** Begin Passage shown **
The data distillation method is innovative and reliable, using a token classification problem to view prompt compression as a task involving careful preservation or discarding. This sophisticated approach, based on the full bidirectional context of language, permits a better understanding and retention of important information. A Transformer encoder serves as the central framework for the method, which uses the comprehensive context for prompt compression optimization, a significant departure from older models that ignored important details or could not be used across different tasks.
The efficacy of this novel approach is theoretically and empirically validated using diverse benchmarks. Despite its comparatively smaller size, LLMLingua-2, showcases remarkable advancement in the field of prompt compression techniques. In comprehensive evaluations, the model demonstrated significant performance improvements across in- and out-of-domain datasets, including MeetingBank, LongBench, ZeroScrolls, GSM8K, and BBH. It recorded a 3x-6x speed increase over existing methods, with an end-to-end latency acceleration of 1.6x-2.9x, along with compression ratios ranging from 2x-5x.
** End Passage shown **
** Begin Given information **
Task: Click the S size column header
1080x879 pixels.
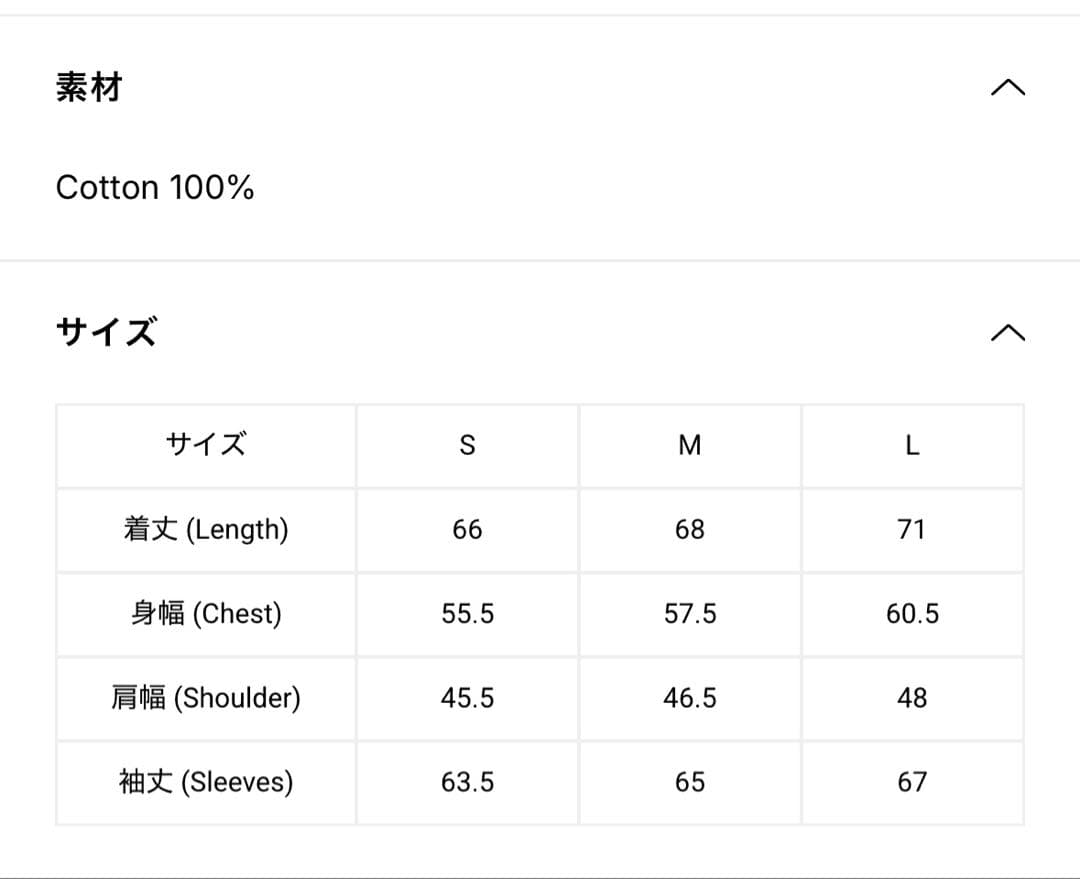Action: click(x=467, y=445)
** End Given information **
* _Problems_
1/ According to the passage on LLMLingua-2 prompt compression, what serves as the central framework for the method?
2/ Reproduce the passage on LLMLingua-2 prompt compression verbatim, starting at "The data distillation" and ending at "across different tasks.".
3/ Extend the passage on LLMLingua-2 prompt compression by writing what comes after its final sentence.
You can do the tasks without the lines.

* _Results for the exercise_
1/ A Transformer encoder serves as the central framework.

2/
The data distillation method is innovative and reliable, using a token classification problem to view prompt compression as a task involving careful preservation or discarding. This sophisticated approach, based on the full bidirectional context of language, permits a better understanding and retention of important information. A Transformer encoder serves as the central framework for the method, which uses the comprehensive context for prompt compression optimization, a significant departure from older models that ignored important details or could not be used across different tasks.

3/
This study by Tsinghua University and Microsoft presents an efficient, adaptable, and faithful compression technique that can be used across diverse tasks and language models. The researchers have developed a method that while retaining the richness of the original prompts substantially reduces their size, thereby facilitating the creation of more efficient and cost-effective language models. This progress in task-agnostic prompt compression enhances the practical utility of large language models and opens new opportunities for research and application in computational linguistics and encompassing fields.